Fishery Collapse Near Venezuela Linked to Climate Change
Fishery Collapse Near Venezuela Linked to Climate Change
ScienceDaily (Oct. 18, 2012) Even small increases in temperature from global warming are causing climatology shifts harmful to ocean life, a new study in the Proceedings of the National Academies of Science shows. Modest changes in temperature have significantly altered trade wind intensity in the southern Caribbean, undercutting the supply of key phytoplankton food sources and causing the collapse of some fisheries there.
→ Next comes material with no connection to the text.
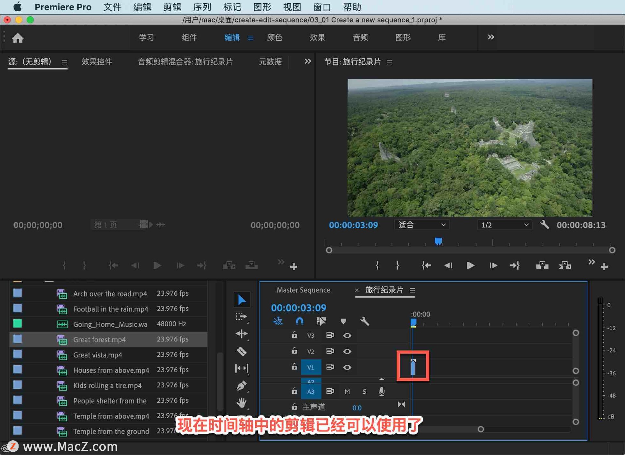Toggle timeline Snap magnet
The image size is (625, 455).
click(299, 321)
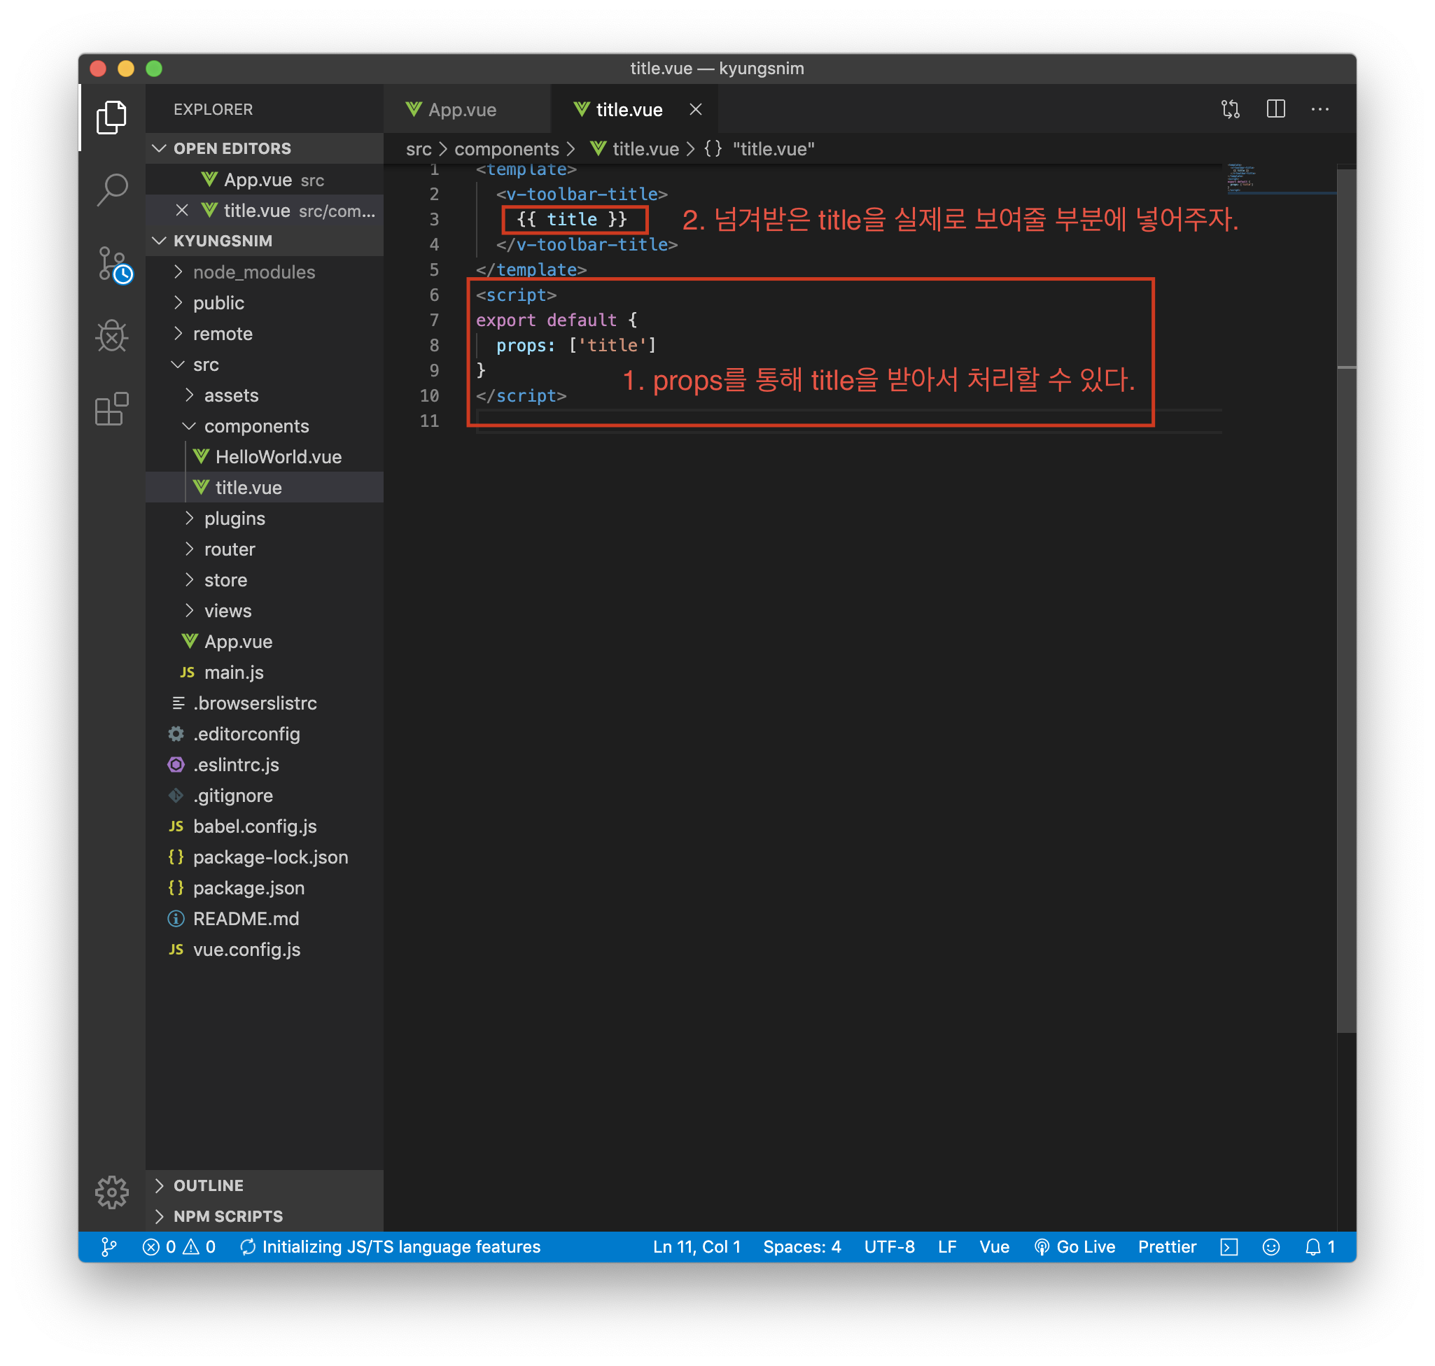Click the feedback smiley icon

[1270, 1247]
"Global warming isn't occurring uniformly over the Earth's surface -- it's been much greater at the high latitudes in the Northern Hemisphere than it has been for the low latitudes," said co-author Robert Thunell, a University of South Carolina researcher. "Because of that, some people have said, 'Well, we're probably not going to see much biotic change at low latitudes,' but we show nicely in this paper that even when the climatological changes are relatively modest, they can have a big impact on the marine ecosystem."
The paper is the product of nearly 15 years of observations in a highly collaborative NSF-funded effort between researchers at USC, Stony Brook University, the University of South Florida and several Venezuelan institutions. Since late 1995, monthly observations of a range of variables, from nutrient and chlorophyll concentrations to meteorological readings, have been collected at a single location off the coast of Venezuela to establish a long-range record.
The sea surface temperature was found to have increased somewhat, about 1 degree Celsius, over the decade-and-a-half. But the effect on the sea life was much more pronounced: beginning in 2006, the population of microscopic diatoms, dinoflagellates and coccolithophorids plummeted, along with the local harvest of sardines.